Is Commercial Radio Fading Into Oblivion?

airwaves sept20.jpg
How many times has this happened to you: You're driving home from work. A song comes on. Drums. Guitar strums. A wimpy voice: "Say, oh, got this feeling that you can't fight..." You've heard this same song three times in 30 minutes, and it bores you to tears.

Unlike the imaginary audience the station's program director has been instructed to reach, you're not a robot; you're a member of the Homo sapiens species and you naturally crave variety. You don't have satellite radio, so you immediately reach for your CD case.

You're not alone.

According to a July 2011 Arbitron survey, 68 percent of people now rely on CD players as their main in-car entertainment, up from 58 percent in 2003. In-car satellite radio usage also ticked up to 8 percent from 1 percent in 2003. Equally disconcerting for radio stations: The rate of people listening to AM/FM radio in their cars fell to 84 percent from 96 percent just six years ago.

The slump has serious financial implications for the radio industry.

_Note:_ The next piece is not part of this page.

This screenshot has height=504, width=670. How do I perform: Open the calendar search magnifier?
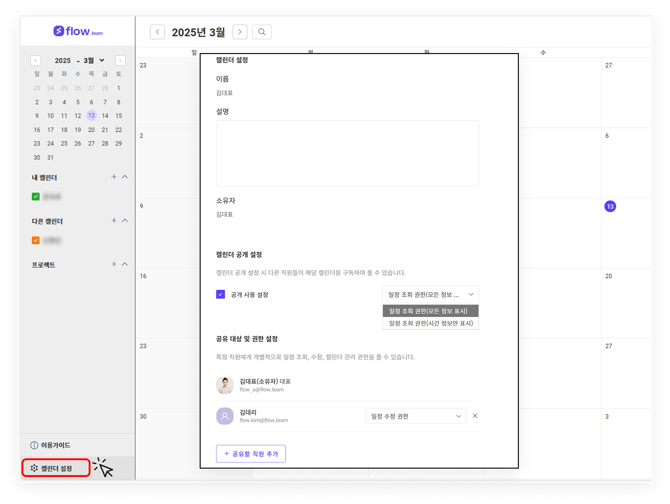pyautogui.click(x=262, y=32)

If the trend continues, we could see ad revenues plummet and commercial radio render itself irrelevant.

Unlike the music industry's sales struggles, though, this is one nosedive you can't blame on the recession. The radio industry slump started long before the recession cast its evil spell on us in 2008. Besides, the shitty economy hasn't stopped people from shelling out for pricey satellite subscriptions, as the Arbitron survey confirms.

The stark reality is that radio listeners are increasingly bored by the mind-numbingly homogeneous, humdrum programming being cranked out round the clock. People are tuning out and seeking out exciting alternatives. That's nothing new.

Pages of ink have been spilled to wax concern on the redundant nature of radio. The latest survey only adds another framework to those arguments. And though the study is titled "The Road Ahead," it doesn't spell out a map for the future.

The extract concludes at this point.